Maman me regarda profondément quand je m’assis à table. Sans doute scrutait-elle ainsi mon visage pour y découvrir des traces de larmes parce qu’elle me savait sensible. Mais j’en arrivais à un tel degré de tension de nerfs que je n’étais plus qu’un bloc de bois, et maman ne devina pas, d’après ma face rigide, l’affreuse détresse qui rendait mon cœur pantelant.

Bien que les aliments me fissent horreur, je mangeai, au risque de m’incommoder, mais la jeunesse a des ressources infinies.

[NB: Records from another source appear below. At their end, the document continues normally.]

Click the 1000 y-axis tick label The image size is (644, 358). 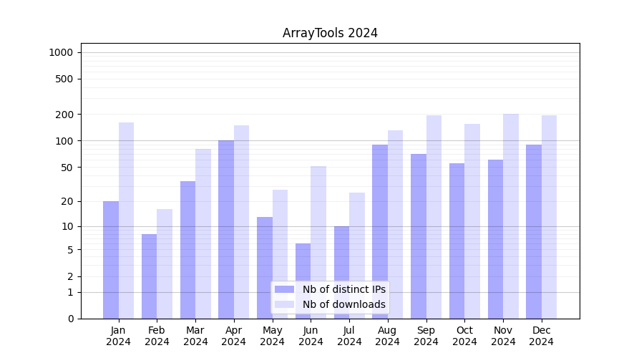pos(61,52)
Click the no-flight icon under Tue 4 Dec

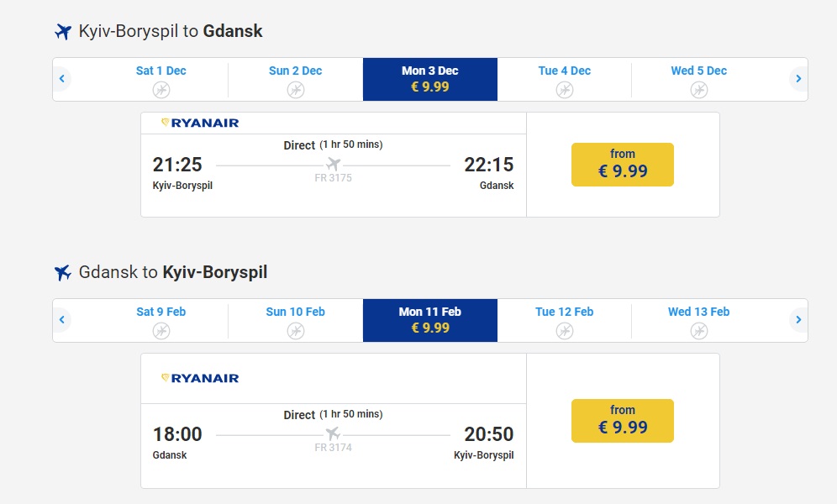[565, 90]
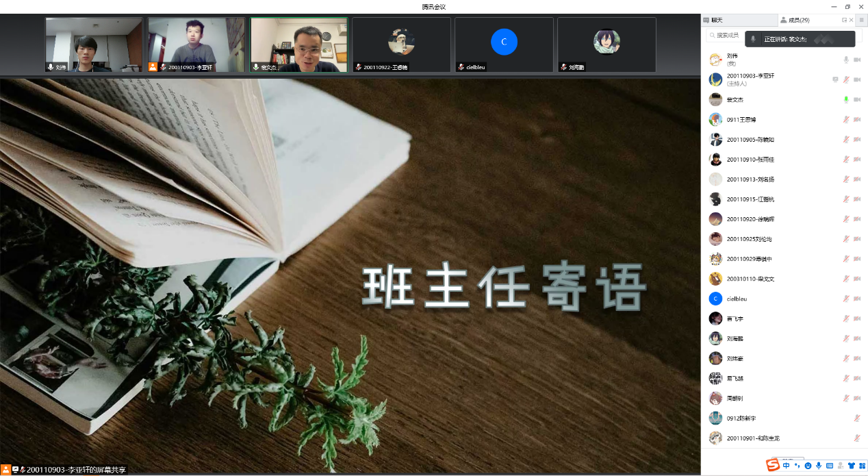Close the members side panel
This screenshot has width=868, height=476.
click(x=852, y=20)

Les sujets concernant mon aveu furent évités. Il me semblait qu’une « quarantaine » s’établissait autour de moi. On ne me boudait pas, mais chacun, gêné, évitait de me parler, ou tout au moins ne m’adressait pas la parole directement. Papa, seul, restait naturel et bon, avec cette bienveillance dont il ne se départait jamais et qui lui valait toutes les sympathies. Il n’y avait que ces Galiret qui ne reconnaissaient pas cette bonté et qui s’avisaient de spéculer sur elle.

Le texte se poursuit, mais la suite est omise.